Stored dataset items:
***
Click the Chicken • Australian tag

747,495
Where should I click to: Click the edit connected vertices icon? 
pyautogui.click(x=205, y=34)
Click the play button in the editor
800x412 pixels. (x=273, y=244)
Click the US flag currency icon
***
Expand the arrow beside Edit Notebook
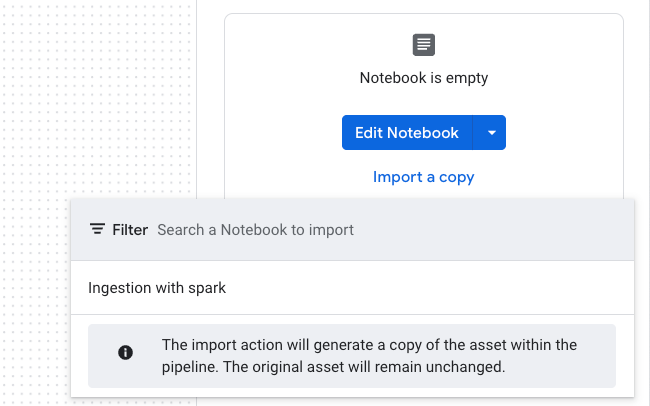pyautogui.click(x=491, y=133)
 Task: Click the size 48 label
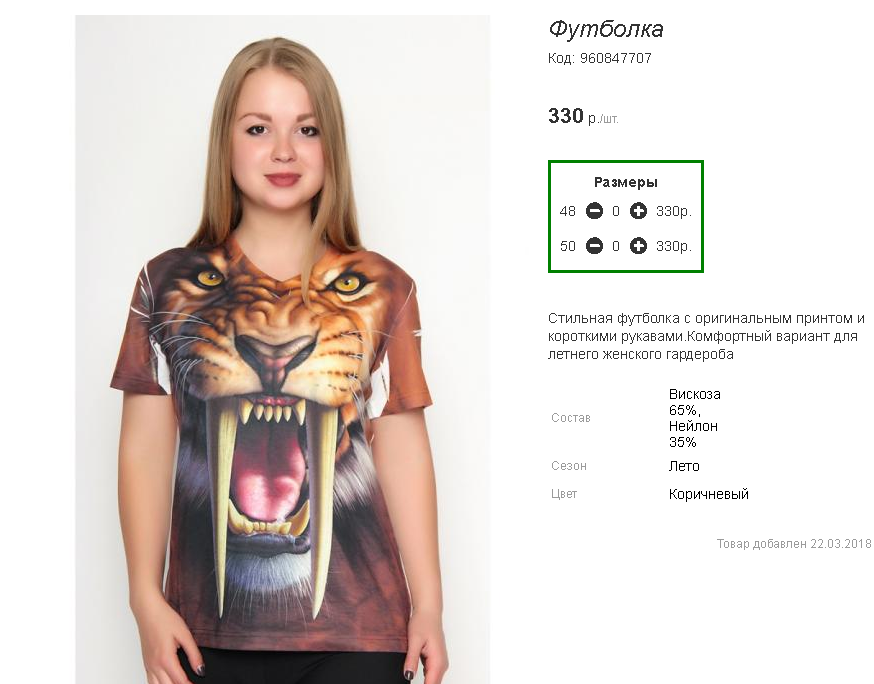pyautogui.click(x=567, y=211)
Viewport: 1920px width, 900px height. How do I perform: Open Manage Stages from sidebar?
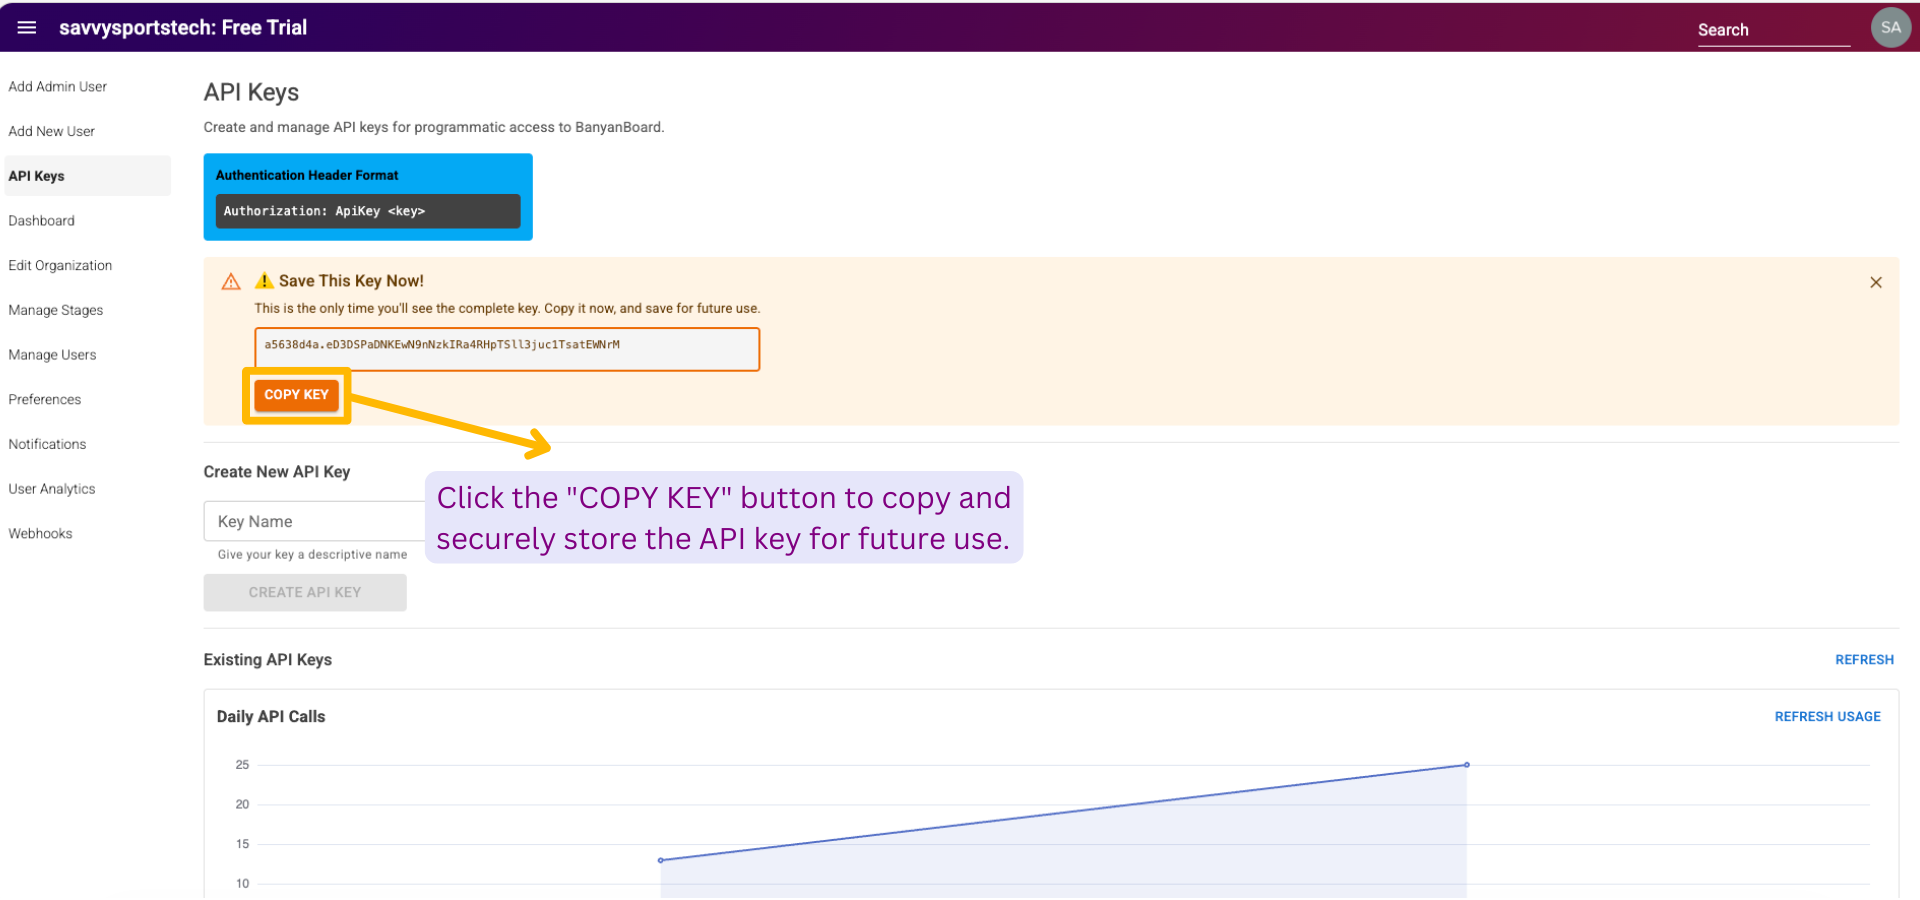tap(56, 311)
***
◆ **TASK REQUIREMENTS**
Only the lines above from the line with "Click the Chicken • Australian tag" to the line with "Click the US flag currency icon", those two lines included, should be reproduced exactly.

◆ **SOLUTION TO THE EXERCISE**
Click the Chicken • Australian tag

747,495
Where should I click to: Click the edit connected vertices icon? 
pyautogui.click(x=205, y=34)
Click the play button in the editor
800x412 pixels. (x=273, y=244)
Click the US flag currency icon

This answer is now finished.